* **ASSIGNMENT**:
Lines that contain the string "agent" are the ones to list; copy all of them from the records.

* **INPUT DATA**:

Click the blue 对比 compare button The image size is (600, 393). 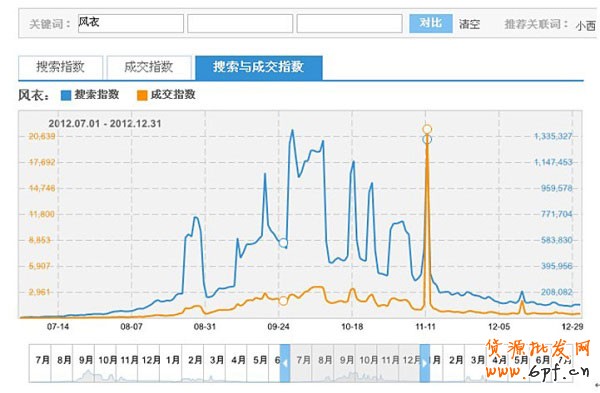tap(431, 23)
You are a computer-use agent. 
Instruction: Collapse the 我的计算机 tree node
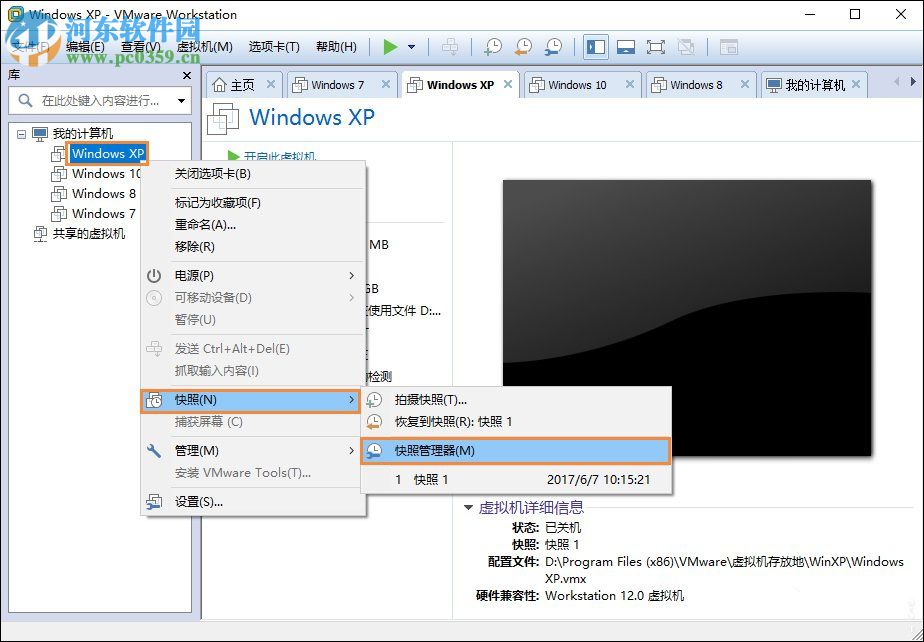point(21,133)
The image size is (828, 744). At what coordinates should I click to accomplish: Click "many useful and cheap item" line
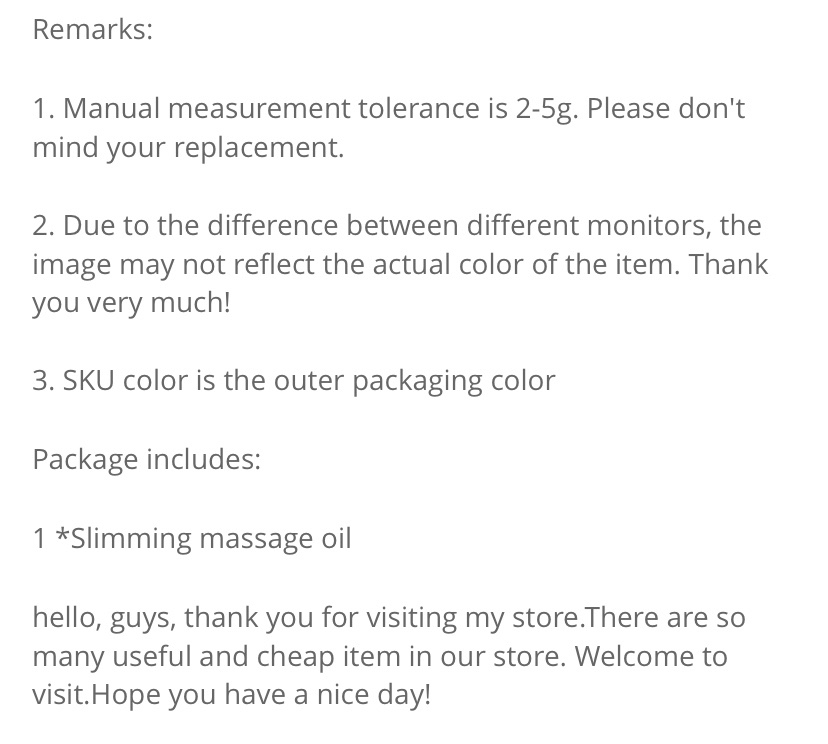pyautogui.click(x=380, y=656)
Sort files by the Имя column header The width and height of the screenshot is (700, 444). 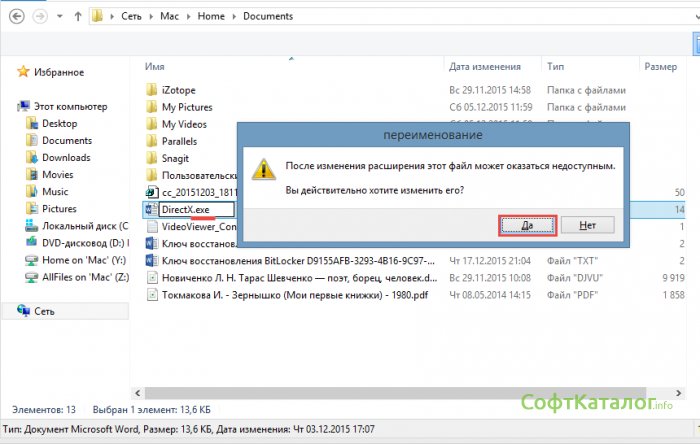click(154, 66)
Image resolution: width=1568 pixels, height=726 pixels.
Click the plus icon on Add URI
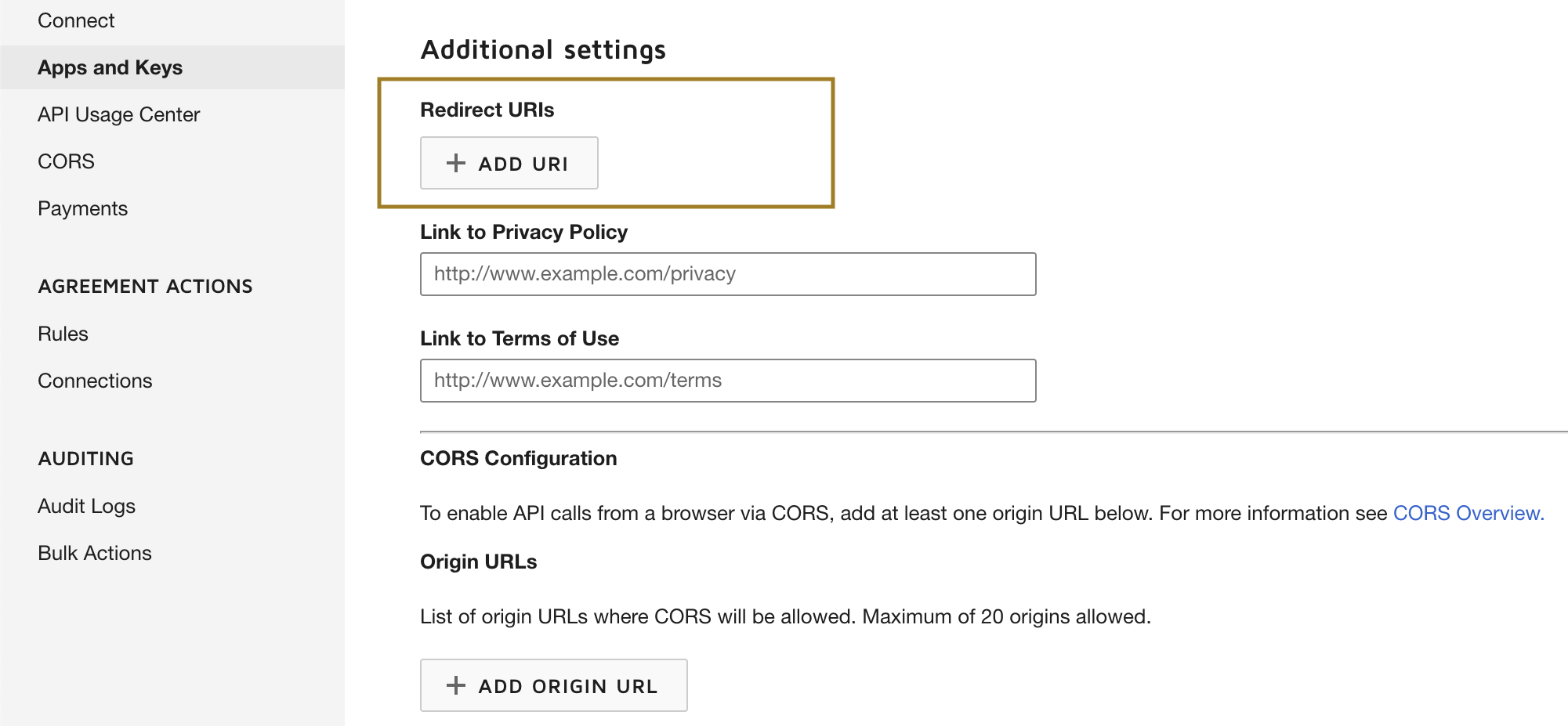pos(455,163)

---

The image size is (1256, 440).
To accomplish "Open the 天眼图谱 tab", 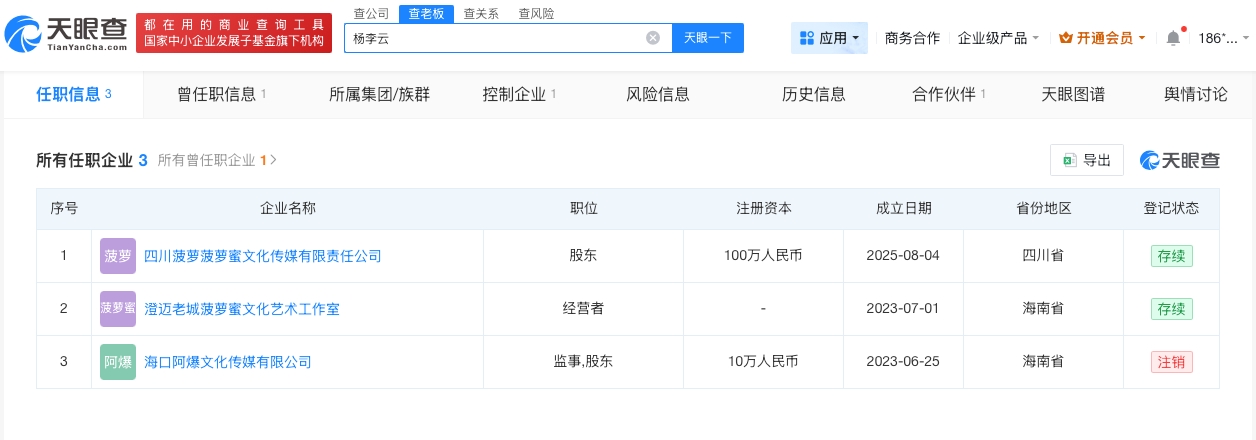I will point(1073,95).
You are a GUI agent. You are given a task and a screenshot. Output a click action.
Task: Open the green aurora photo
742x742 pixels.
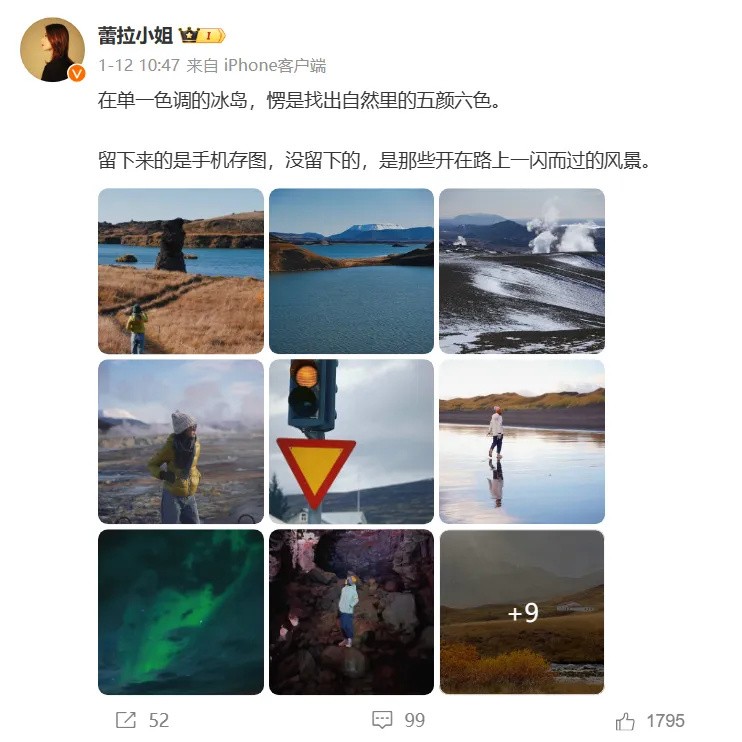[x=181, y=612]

--

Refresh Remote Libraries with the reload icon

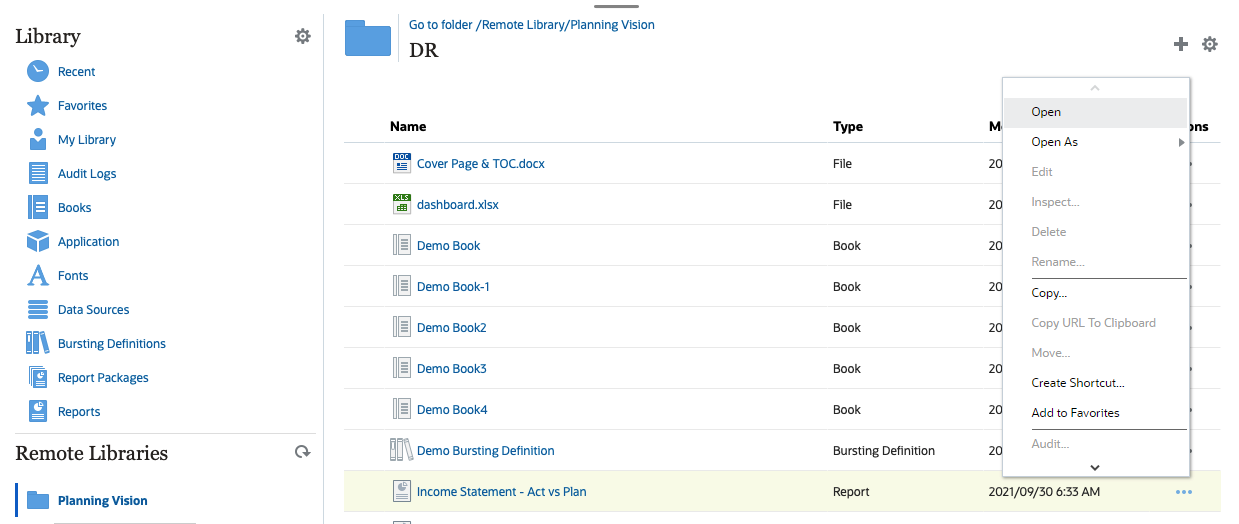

* **EXERCISE RESULT**:
You are a computer-use agent. 
You are a GUI agent. You are given a task and a screenshot. Output a click action.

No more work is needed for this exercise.